Unknown Analyst: Hi, good morning. Thanks very much for taking the question. Just maybe one clarification on the phase 3. You mentioned that you were going to primarily enroll outside in countries where setmelanotide is not available. How does that work necessarily for enrollment in the U.S.? Just on Prader-Willi, can you just talk about your latest thinking on a potential phase 3 trial? Would you plan to take both setmelanotide and semaglutide forward, or is it more likely that you choose one of these drugs to advance? Thanks very much.
David Meeker: Yeah. Okay, with regard to the phase 3 for HO, yes, we will run it predominantly outside. I wouldn’t exclude having a U.S. site, but, you know, setmelanotide will be approved. Patients here have an option, so, the U.S., for multiple reasons, becomes a little more complicated. We do not need to have a site in the U.S., I mean, we already have U.S. data coming out of our phase 2 study. I’m not, again, I’m not so worried about our ability to execute the trial. I’m not using the U.S., but, you know, you never say never, so I would defer final decisions on that. For Prader-Willi, setmelanotide versus RM-718, I think, you know, this is something, as we’ve highlighted before, the advantage of going forward with setmelanotide is, you know, we’ve got data on setmelanotide already.
It’d be a supplemental NDA, and so we could, in a sense, roll into that phase three. The advantage of going with RM-718, for example, is that, it’s a next gen. We’re gonna do a next gen study sooner or later, and that’s the end game. If the RM-718 program is at a point where the gap between when we might start with setmelanotide and when we could start with RM-718 is not so great, I think, you know, we would, you know, take that time delay, if you will, and just go right to RM-718 and avoid having to run two studies there. That decision is yet to be made. We’ll see how all this plays forward.
Operator: Our last question will be coming from the line of Unknown Analyst of RBC. Your line is open, Lisa.
Unknown Analyst: Oh, great. Thanks so much for taking our question, and congrats on the progress. I just have one on biva. Wondering if you can expand on your dose selection comments, and I realize this might be a bit early, as the phase three is not yet even started, but long term, is it possible patients could dose down with a maintenance dose if they happen to reach a normal BMI in the real world?
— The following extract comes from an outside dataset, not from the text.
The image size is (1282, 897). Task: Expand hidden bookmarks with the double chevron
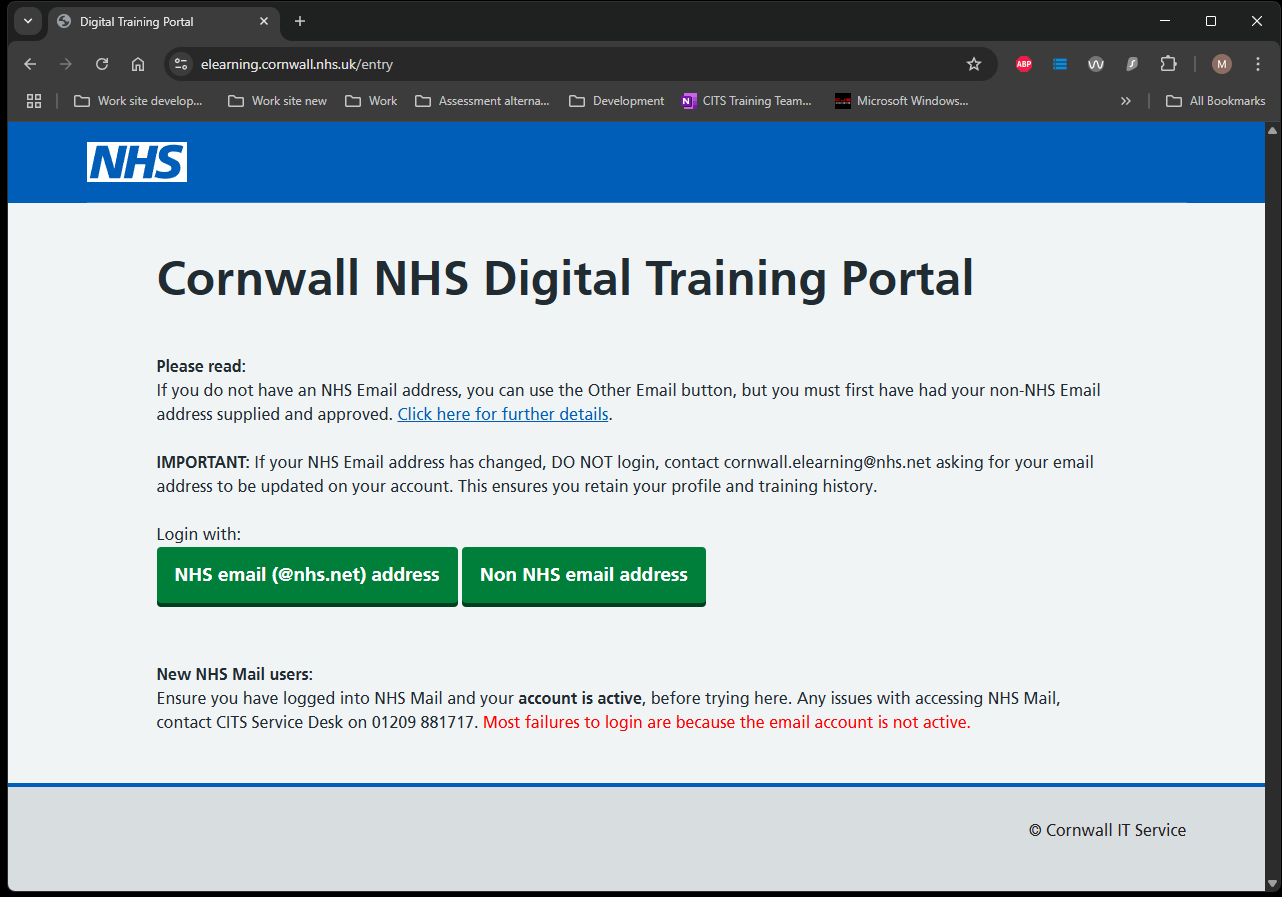tap(1126, 100)
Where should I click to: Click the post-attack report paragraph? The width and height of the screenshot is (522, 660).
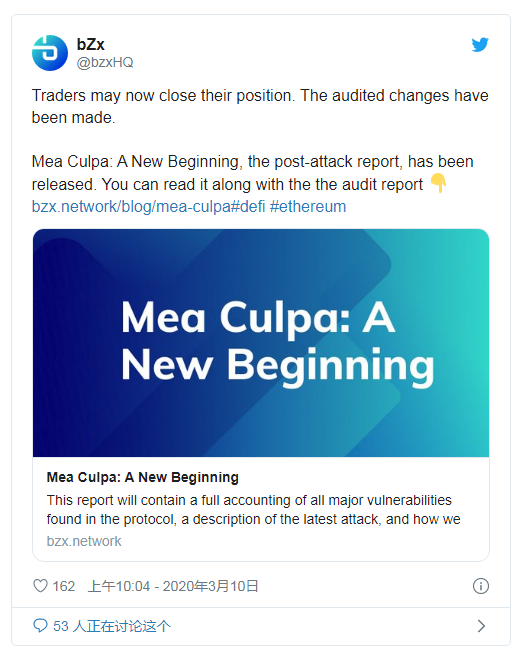coord(253,173)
Any color here would be helpful. Thanks so much.
David Meeker: Yeah, yeah, I’ll briefly repeat what I said before in the dose selection. I do think 200 is probably on the border in terms of being therapeutic for most patients. I think 400-600 is more likely in range, 600 does seem to have, you know, a continued dose response, 600 for sure will be our targeted dose, just the way 3 milligrams was our targeted dose in the HO setmelanotide trial. You know, with regard to dosing down, you know, what’s interesting here is the biology, pathophysiology, it’s a hormonal deficiency. You know, in theory, you take whatever amount you need to restore your hormonal deficiency, but it’s not a biologic setting where dosing down makes sense. I think our expectation is most patients will stay at their target dose. That’s been true with setmelanotide as we go forward. It’s not, you know, you get your weight loss, and then you can kind of go to a low dose to maintain. That’s not the pathophysiology.
Operator: I’m showing no further questions. I’d now like to turn the call back to David Meeker for closing remarks.
David Meeker: Great, thank you. Thanks all for tuning in. Again, we remain really excited about the progress here at Rhythm Pharmaceuticals, Inc. Lots of exciting things coming up. 2025 was a big year. 2026 is gonna be equally big. Look forward to our next update. Thanks, all.
Operator: This concludes today’s program. Thank you for participating. You may now disconnect.